> [DATA TO USE]:

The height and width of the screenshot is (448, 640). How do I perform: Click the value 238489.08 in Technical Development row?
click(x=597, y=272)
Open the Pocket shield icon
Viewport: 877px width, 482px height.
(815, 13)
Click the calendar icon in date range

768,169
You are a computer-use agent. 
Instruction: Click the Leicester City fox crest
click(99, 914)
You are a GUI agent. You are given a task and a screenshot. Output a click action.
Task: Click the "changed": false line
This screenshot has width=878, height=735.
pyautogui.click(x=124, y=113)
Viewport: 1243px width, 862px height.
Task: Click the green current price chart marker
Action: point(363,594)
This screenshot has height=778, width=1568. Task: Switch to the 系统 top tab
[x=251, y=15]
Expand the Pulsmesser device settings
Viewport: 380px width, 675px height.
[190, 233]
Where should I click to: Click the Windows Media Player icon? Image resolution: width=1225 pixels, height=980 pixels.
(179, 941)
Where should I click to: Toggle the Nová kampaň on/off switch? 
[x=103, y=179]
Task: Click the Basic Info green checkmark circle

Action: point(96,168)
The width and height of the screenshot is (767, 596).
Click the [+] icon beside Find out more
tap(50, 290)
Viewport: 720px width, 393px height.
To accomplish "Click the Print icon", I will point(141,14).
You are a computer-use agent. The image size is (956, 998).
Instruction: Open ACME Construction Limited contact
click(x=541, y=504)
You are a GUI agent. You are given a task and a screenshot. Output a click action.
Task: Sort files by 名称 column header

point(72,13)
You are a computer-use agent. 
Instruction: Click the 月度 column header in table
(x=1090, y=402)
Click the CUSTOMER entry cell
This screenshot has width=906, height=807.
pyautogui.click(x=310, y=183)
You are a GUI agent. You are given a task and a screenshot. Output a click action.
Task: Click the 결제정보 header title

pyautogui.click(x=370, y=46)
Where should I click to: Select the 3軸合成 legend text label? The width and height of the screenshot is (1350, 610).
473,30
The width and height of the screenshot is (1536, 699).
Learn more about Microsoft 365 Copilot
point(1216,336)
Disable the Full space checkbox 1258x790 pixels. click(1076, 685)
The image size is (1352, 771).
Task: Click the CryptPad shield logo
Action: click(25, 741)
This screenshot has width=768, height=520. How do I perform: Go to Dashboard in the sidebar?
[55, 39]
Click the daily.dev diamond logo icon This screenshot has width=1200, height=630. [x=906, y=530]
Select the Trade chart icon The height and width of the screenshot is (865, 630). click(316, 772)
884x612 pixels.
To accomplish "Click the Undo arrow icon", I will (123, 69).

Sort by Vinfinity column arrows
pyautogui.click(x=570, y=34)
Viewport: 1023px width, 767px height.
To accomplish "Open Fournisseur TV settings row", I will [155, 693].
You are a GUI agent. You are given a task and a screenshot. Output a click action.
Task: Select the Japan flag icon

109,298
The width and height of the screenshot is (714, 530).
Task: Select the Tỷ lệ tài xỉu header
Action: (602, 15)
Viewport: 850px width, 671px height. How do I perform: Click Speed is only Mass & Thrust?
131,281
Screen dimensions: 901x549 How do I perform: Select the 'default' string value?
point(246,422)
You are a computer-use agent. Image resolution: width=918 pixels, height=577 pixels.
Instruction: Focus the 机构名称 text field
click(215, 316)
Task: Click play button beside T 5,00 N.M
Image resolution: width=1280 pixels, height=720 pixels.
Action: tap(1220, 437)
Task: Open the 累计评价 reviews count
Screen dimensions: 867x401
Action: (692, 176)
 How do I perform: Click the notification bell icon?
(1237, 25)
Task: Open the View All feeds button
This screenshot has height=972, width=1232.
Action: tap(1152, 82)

> [WORK TO BE COMPLETED]:
Pick out every line in the items above that contains the word "should", and copy each one.

> [WORKED ANSWER]:
Where should I click to: Click the Windows Media Player icon? Image resolution: width=1225 pixels, height=980 pixels.
Where should I click to: Toggle the Nová kampaň on/off switch? 
Where should I click to: Select the 3軸合成 legend text label? The width and height of the screenshot is (1350, 610).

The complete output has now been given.